As well, he points out there is a significant business park off the highway which lands amidst a residential area, and truckers have to travel down a winding road through a very congested area which poses safety concerns.

“We have phenomenal amounts of transport and fuel truck traffic and we’re trying to encourage the government to give us direct access to the highway so we can get this traffic off the road and out of the city wherever possible,” says Cochrane.

Raymond Coughlan, president of trucking firm R.S. Coughlan, has been part of the Action Committee since the beginning and says that life would be easier for residents, commuters and truckers if the ramps were installed.

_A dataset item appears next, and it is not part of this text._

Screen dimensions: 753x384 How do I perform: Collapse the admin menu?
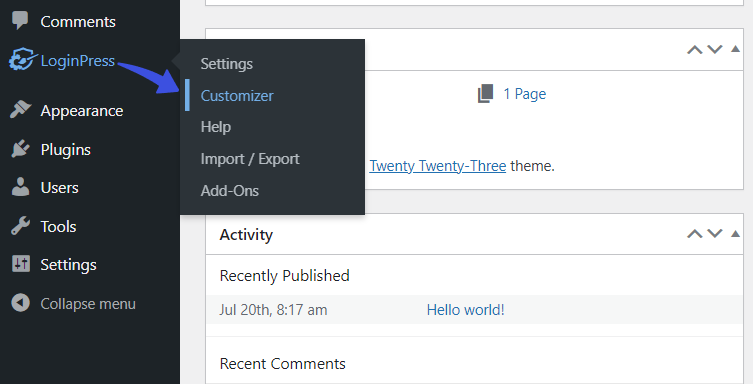[73, 303]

“It seems every day that goes by without incident, is another day that thank goodness nothing has happened,” says Coughlan. “There is a very large safety concern, it is always a situation where someday something might happen, we hope it doesn’t, but the potential is there. If we can get the ramps in place then we can alleviate these concerns and lessen that potential.”

As it stands there are only three different ways to get into the city, says Coughlan, the New Maryland exit is roughly two miles from Hanwell business park and there are high speed connectors at either end of the city but only on the east bound lanes. This means, he continues, that trucks must drive through the city and go seven or eight kilometres out of their way to get to and from the highway.

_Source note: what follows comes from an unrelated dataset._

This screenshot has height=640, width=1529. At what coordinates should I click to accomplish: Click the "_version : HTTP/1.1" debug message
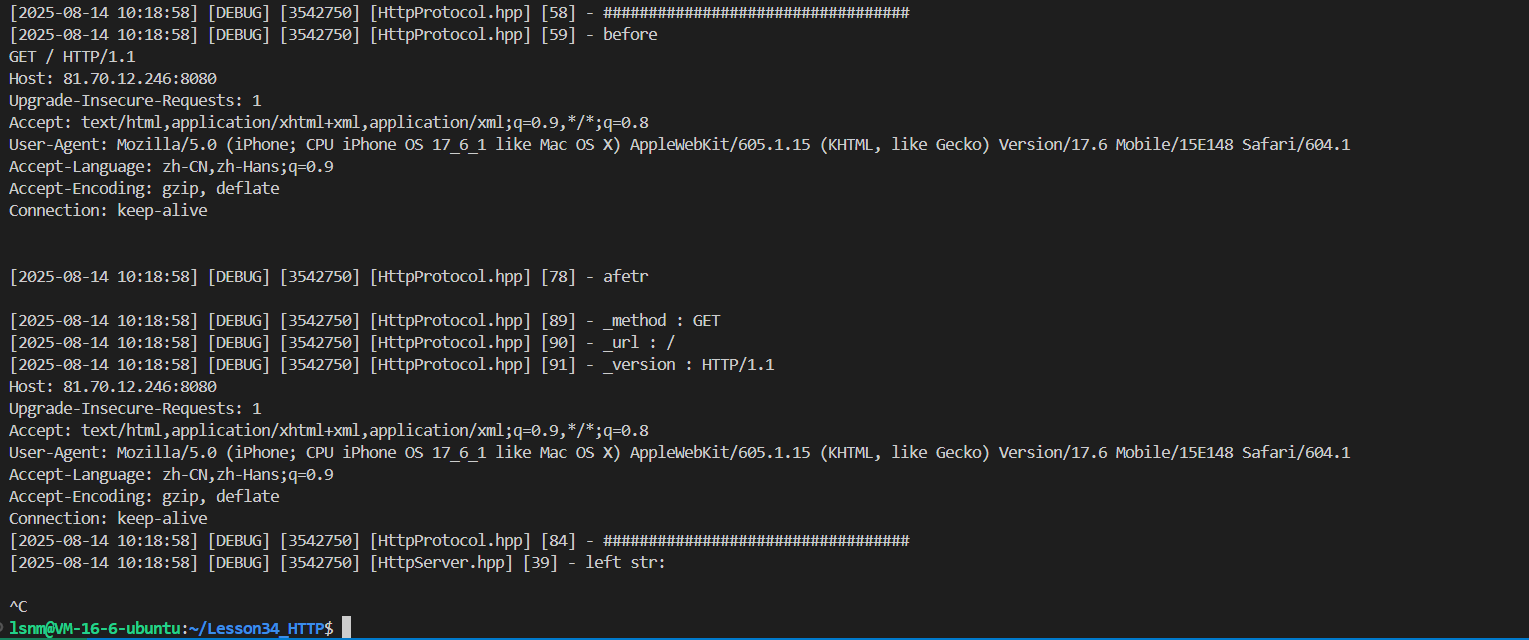688,364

“It is a financial and efficiency issue as well, and as far as I’m concerned the city of Fredericton isn’t being well represented either,” Coughlan says, “but the paramount concern for all of us is definitely safety.”

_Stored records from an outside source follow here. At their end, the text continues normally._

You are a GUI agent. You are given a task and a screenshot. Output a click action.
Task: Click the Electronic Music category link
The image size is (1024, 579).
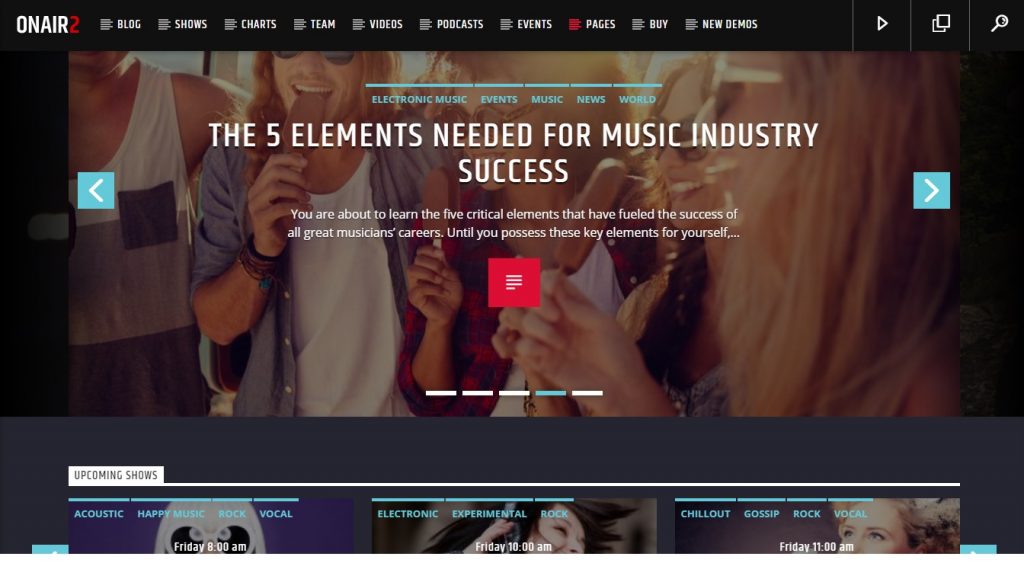tap(419, 99)
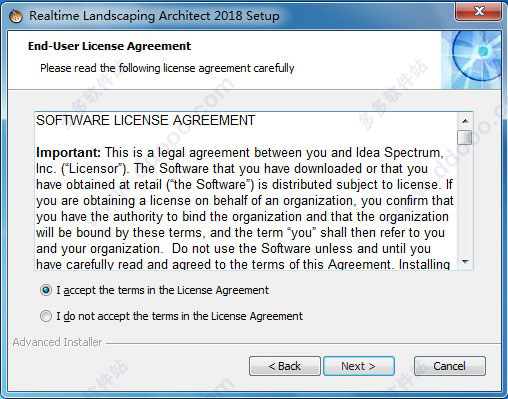Select the do not accept radio button

click(46, 316)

Ralph Boyd, president of the Atlantic Provinces Trucking Association, says in a letter to the Daily Gleaner, the less contact commercial vehicles have with the motoring public the safer it is for everyone.

“The current system is not only unsafe but a very roundabout way to send our drivers. The construction of a safe and efficient interchange at the Hanwell Road is a win-win situation for all of those involved,” says Boyd.

Currently, the Action Committee and the residents of Hanwell Road are eagerly awaiting a report from a local engineering firm that has been commissioned to do a logistical and feasibility study on the proposal, but expect to have some answers soon.

Les Hull, mayor of Fredericton, says as far as the Hanwell Road interchange goes, he is not concerned.

“We have written a letter to the department of transportation asking for input about the Hanwell Road itself, because it is badly in need of upgrading and as part of the provincial highway system, we would maintain it and co-operate with the provincial department,” says Hull.

However the interchange lies an eighth of a mile outside the city boundaries which doesn’t make it a priority for Hull and his staff at all.

“The interchange is outside city limits, and because there is already an interchange coming into the city, we feel that one at Hanwell Road would not be of any interest to the city of Fredericton, so what the province does is their business, but for the city, it just isn’t a priority,” he says.

Hull says it would be costly to construct a ramp infrastructure and goes on to say that it wouldn’t have a great deal of benefit to the city.

“Our tourism has increased from 13,000 visitors in 2001 to 24,000 visitors in 2002,” says Hull, “so the information centres at either end of the city are doing a tremendous job in directing people into the city, so I’m not worried.”

Even though the Hanwell Road ramp proposal doesn’t land on the city’s priority list, it remains high on the lists of the Action Committee and the businesses of Hanwell Road, who are confident that the report will show positive results support from all sides.

“I can’t tell you the ramps are going to be built tomorrow but I’m confident the report is going to show the need for ramps, and when that happens we will take it from there and get them to move forward with the plan,” says MLA Kinney.